One of the best lines: "Now, I know there are some polls out there
saying this man has a 32 percent approval rating. But guys like us,
we don't pay attention to the polls. We know that polls are just a
collection of statistics that reflect what people are thinking in
'reality'. And reality has a well-known liberal bias."

The reaction? Zero. The three network news covered the dinner, but
did not mention Colbert once. The print press ignored it. "It wasn't

Until the video popped up on the web. Colbert's audience shot up 40%
in one week. The video became the #1 download on iTunes. It was
viewed some 3 million times in two days. Millions of people passed it
around via email. C-SPAN forced YouTube to remove the video, but that
hardly stopped it being passed around.

The press simply couldn't see what was in front of them because they
only see the Washington version of reality.
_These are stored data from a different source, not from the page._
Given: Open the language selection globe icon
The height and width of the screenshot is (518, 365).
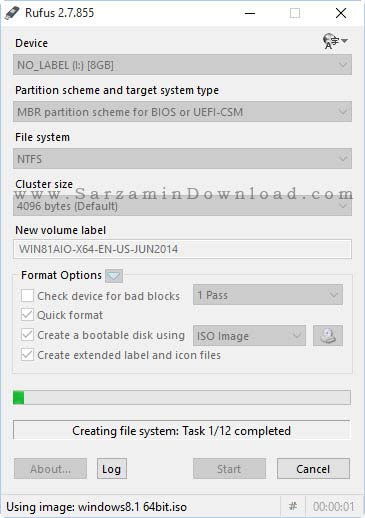Looking at the screenshot, I should pyautogui.click(x=335, y=41).
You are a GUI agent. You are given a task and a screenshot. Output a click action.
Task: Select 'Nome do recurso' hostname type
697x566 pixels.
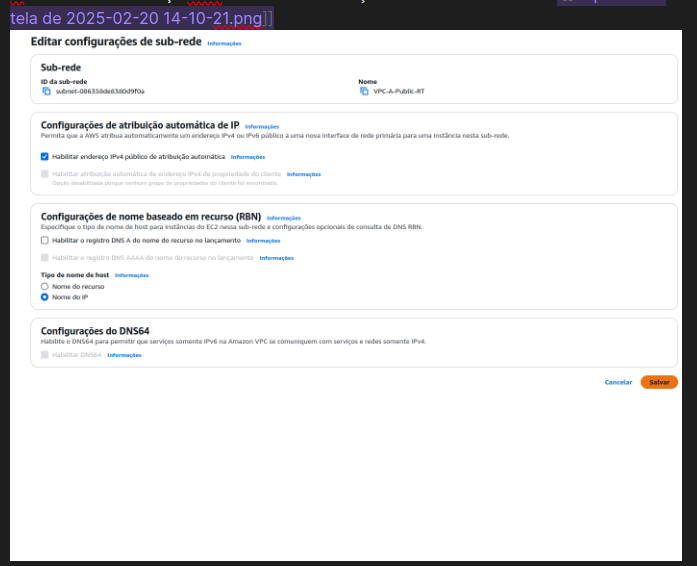click(x=45, y=287)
We all knew what was going to happen in Iraq. We know what is
happening there. And we know what will happen. But the White House,
the NYT, the Washington Post, and all the people who admire them have
been ideologically blinded.

This is one of the most curious remarks I've ever read. It implies that after the press initially gave the Bushies a pass on the run-up to the invasion it has been 'ideologically blinded' ever since, to the extent that the NY Times, the LA Times, and the Washington Post are even now supporting Bush and the 'war.' I don't think you regularly read any of these papers. (I know Irene doesn't, but she has some way of intuiting what they say and don't say.)

That Colbert's remarks were ignored by the 'mainstream media' isn't evidence
that that the papers in question are ideologically blind. It's evidence that
they were just caught flat footed. Small journalistic blunder. The Colbert
story is not the world.

Old story from the Times:

May 22, 2006

That After-Dinner Speech Remains a Favorite Dish

The after-dinner speech that refuses to go away has scored another
top of the charts.

An audio version of the roast of President Bush by Stephen Colbert of Comedy
Central rose to the rank of No. 1 album at Apple's iTunes store on Saturday,
three weeks to the night of the White House Correspondents Dinner. Also in the
Top 10 were new releases by the Red Hot Chili Peppers, Pearl Jam and Paul

The audio version of Mr. Colbert's speech was delivered to iTunes through
Audible.com, a company that provides audio content for downloading, including
books, radio shows and shorter performances, and costs $1.95 to download.
Neither C-Span nor Audible was able to say how many downloads there had been.
Mr. Colbert was traveling and could not be reached.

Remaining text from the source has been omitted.